To do:
**A)** Quote the José María Torre biography in full, word for word.
**B)** Lay out the listing as a Markdown table with columns "Row" and "Line". Include only the lines from the one containing "You are a computer-use" down to the one containing "tap(683, 446)", with both ends included, blank lines dropped, and pictures left out.

Source passage:
José María Torre (born José María Torre Hütt on November 4, 1977, in San Salvador, El Salvador) is a Mexican Salvador-born actor and fashion designer known for his roles in telenovelas. He is the brother of Fátima Torre and Andrea Torre. He started his career at the age of five doing television commercials.

Biography
Born in San Salvador, El Salvador into a large family, that encompasses four brothers and six sisters, two of them are actresses: Andrea and Fátima. Jose María is Catholic.

He started his acting career when his family moved to Mexico City at the age of 5 years old doing commercials. At age 12, he obtained a small role in the telenovela Yo compro esa mujer, playing the child version of Alejandro (Eduardo Yáñez). Later that year, he also appeared in Amor de nadie starred by Lucía Méndez. Three years later, he played the character of Lucero's brother in Los parientes pobres. In 1994, he also starred in Agujetas de color de rosa and also performed two songs for the telenovela's soundtrack: "Siempre estarás en mí" (duet with Irán Castillo) and "Cruce de sonrisas". Since then, he has made more than ten telenovelas with Televisa. In addition to his acting career, he also pursued fashion design; he released his line of clothes on October 27, 2005.

The data:
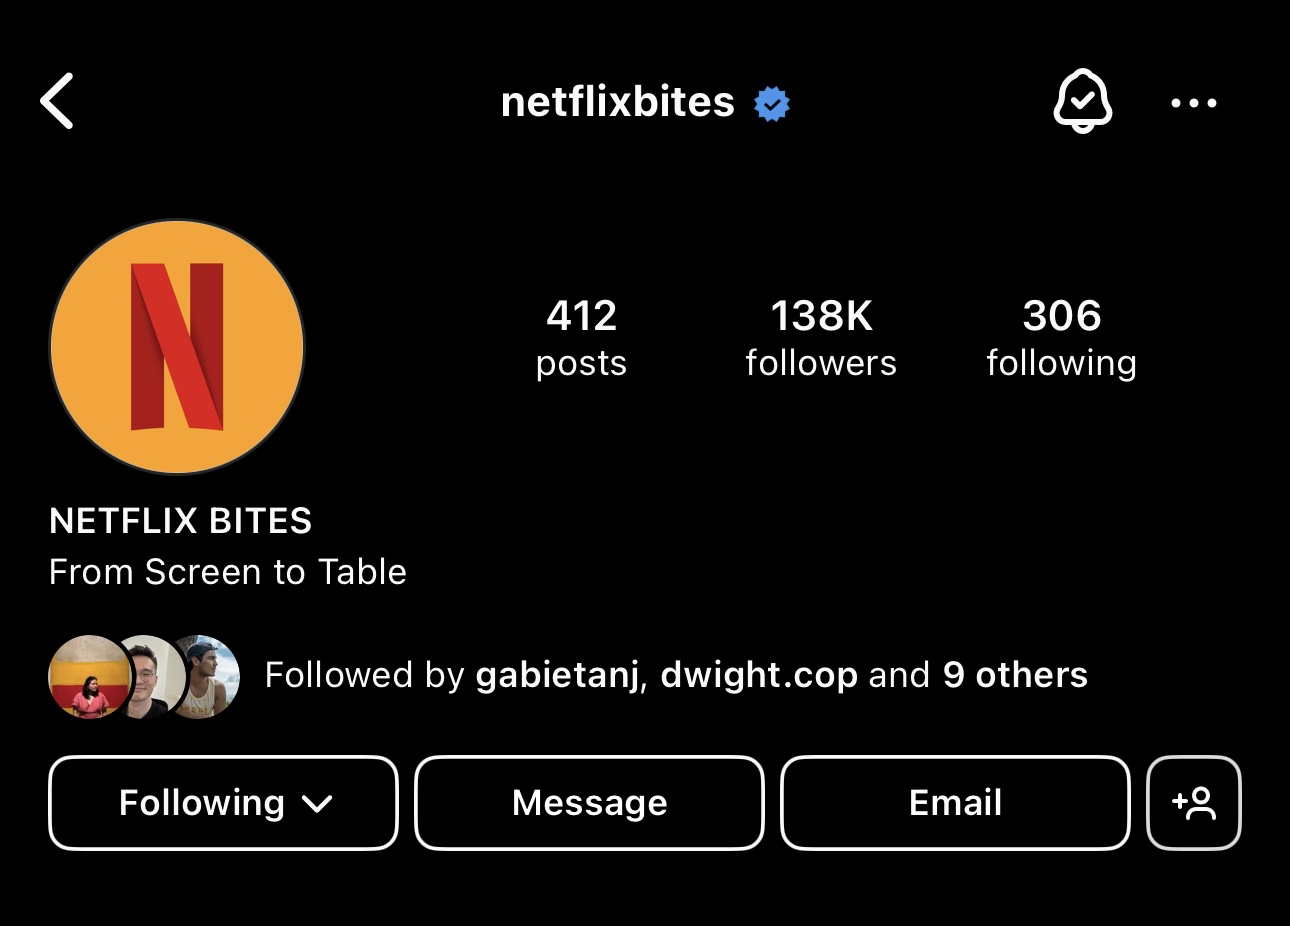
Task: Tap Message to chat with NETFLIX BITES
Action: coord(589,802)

* * *

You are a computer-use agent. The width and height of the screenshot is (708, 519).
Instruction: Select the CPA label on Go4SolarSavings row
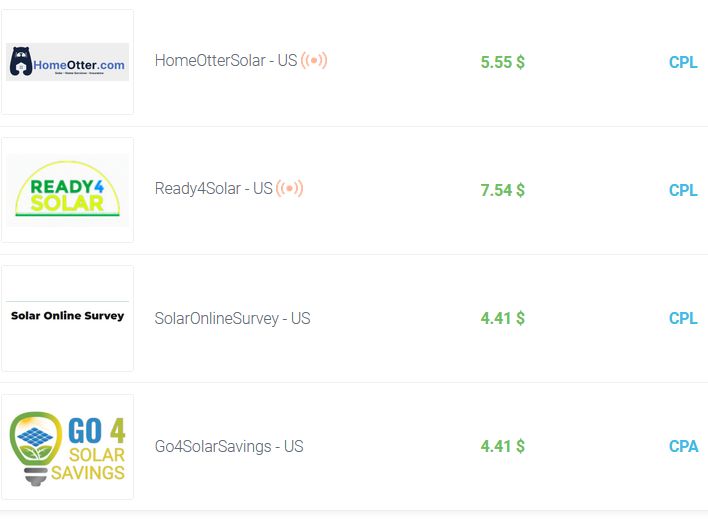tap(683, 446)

...

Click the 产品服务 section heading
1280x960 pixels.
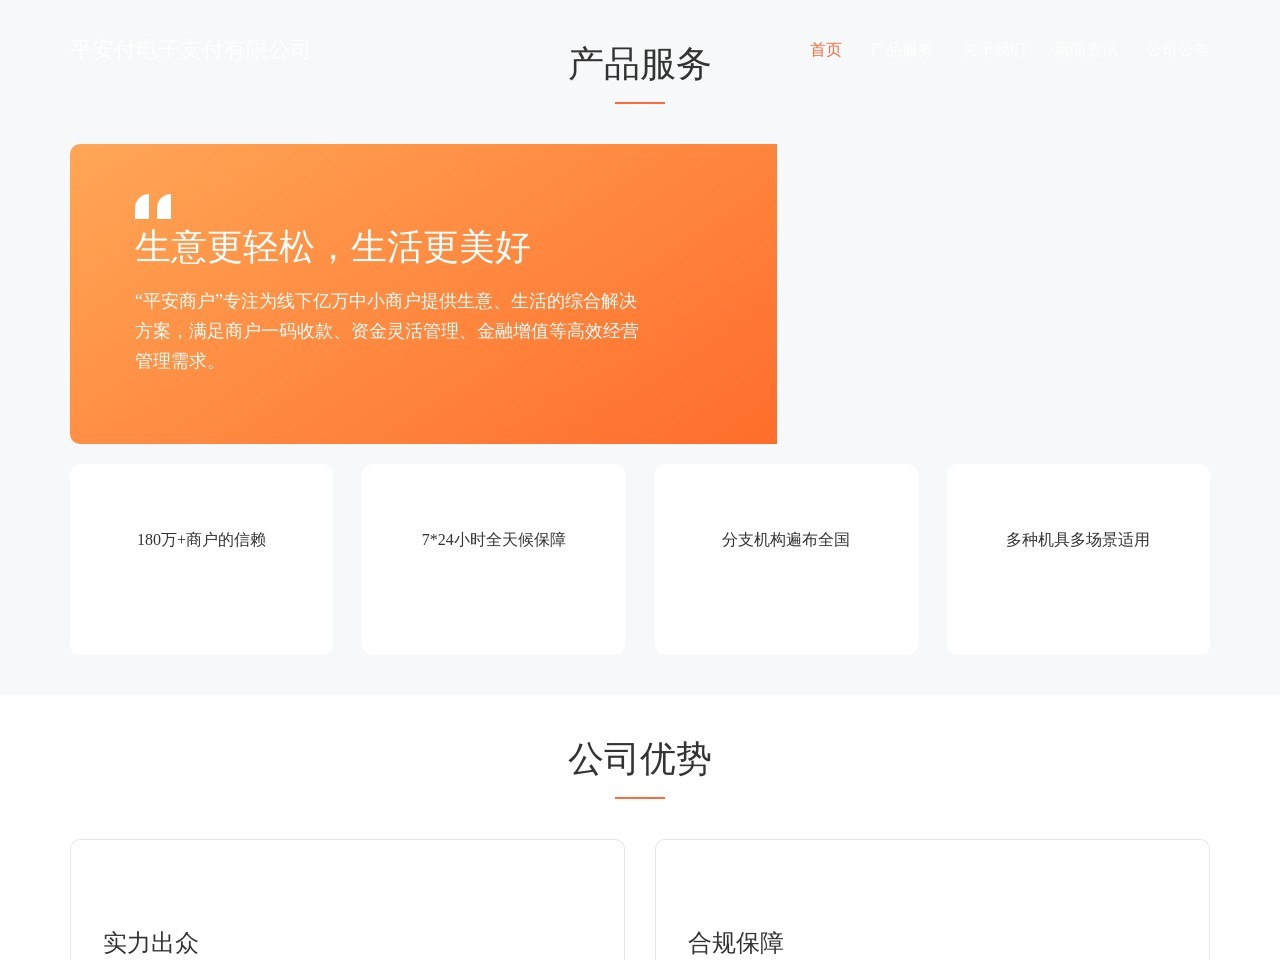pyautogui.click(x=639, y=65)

Results for the exercise:
**A)**
José María Torre (born José María Torre Hütt on November 4, 1977, in San Salvador, El Salvador) is a Mexican Salvador-born actor and fashion designer known for his roles in telenovelas. He is the brother of Fátima Torre and Andrea Torre. He started his career at the age of five doing television commercials.

Biography
Born in San Salvador, El Salvador into a large family, that encompasses four brothers and six sisters, two of them are actresses: Andrea and Fátima. Jose María is Catholic.

He started his acting career when his family moved to Mexico City at the age of 5 years old doing commercials. At age 12, he obtained a small role in the telenovela Yo compro esa mujer, playing the child version of Alejandro (Eduardo Yáñez). Later that year, he also appeared in Amor de nadie starred by Lucía Méndez. Three years later, he played the character of Lucero's brother in Los parientes pobres. In 1994, he also starred in Agujetas de color de rosa and also performed two songs for the telenovela's soundtrack: "Siempre estarás en mí" (duet with Irán Castillo) and "Cruce de sonrisas". Since then, he has made more than ten telenovelas with Televisa. In addition to his acting career, he also pursued fashion design; he released his line of clothes on October 27, 2005.

**B)**
| Row | Line |
|---|---|
| 1 | You are a computer-use agent. The width and height of the screenshot is (708, 519). |
| 2 | Instruction: Select the CPA label on Go4SolarSavings row |
| 3 | tap(683, 446) |